Of course, there are design decisions that you will make as you implement this, and different people will do things somewhat differently. That’s perfectly OK, and in fact I would expect that. That’s not what I’m talking about here. If you’re uncertain what I mean in this all, please just send me email.
Delivery
Use the handout ASanswers.scm – the same one from part 1. Don’t change the name and if you modify the functions I wrote you do it at your own risk. You can add whatever you want to it. You should add, at the minimum, the following three procedures:
1. (min-cost-naive data) where data is a list of lists of keys and weights (see above). The function should evaluate to a number – the cost of the minimum tree, using the na¨ıve recursive algorithm.
2. (min-cost data) where data is a list of lists of keys and weights (see above). The function should evaluate to a number – the cost of the minimum tree, using the DP algorithm.

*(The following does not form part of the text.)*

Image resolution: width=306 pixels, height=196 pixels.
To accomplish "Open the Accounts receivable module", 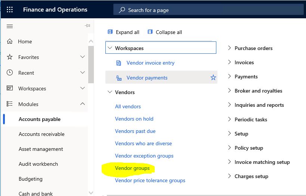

3. (build-min-tree data) that evaluates to the actual BST that gives the minimum cost. Notice that if you do it right, you don’t have to repeat question 2, but use what you already have.
Theoretical questions
Submit the answers to these questions in a separate single file on gradescope, similar to HW3.
1. Write a short essay (1-2 paragraphs) about your design choices - how many tables did you use? the difficulties you ran into and how you found the assignment in general.

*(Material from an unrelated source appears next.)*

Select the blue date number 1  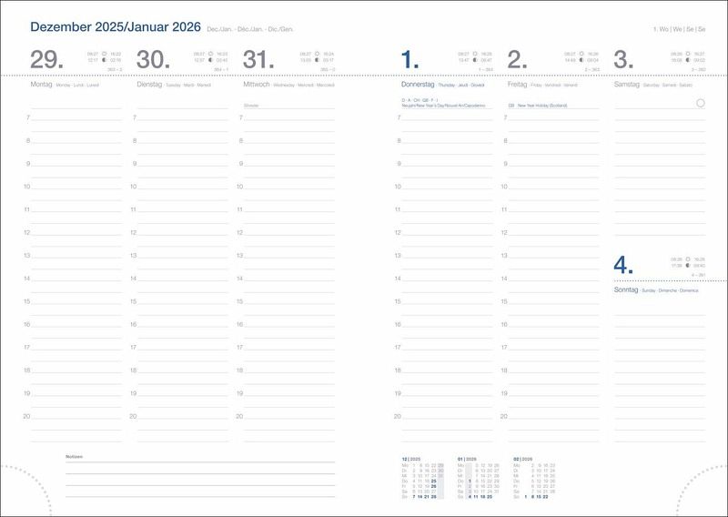pos(410,60)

2. Time your na¨ıve function and DP function. You can use the timed function from HW3 by copying the following code:
(#%require (only racket/base current-milliseconds))
(define (runtime) (current-milliseconds))
(define (timed f . args)
(let ((init (runtime)))
(let ((v (apply f args)))
(display (list ’time: (- (runtime) init))) (newline)
v)))
Try the keys-medium.dat and keys-large.dat examples, available from the course webpage. What is the run time in both cases for the na¨ıve and DP? The DP implementation should be much faster. If not, you are doing it wrong.
3. Time your tree construction function (third task) for keys-large.dat . It should be about the same order of magnitude as your DP implementation - that is, very little time. If it takes much more time, you’re doing it wrong.
4. Draw the tree resulting from the set of keys in the medium test case named keys-medium.dat . For this purpose you need to translate the printed tree from scheme into a drawable binary search tree. You may have to experiment with a few smaller examples.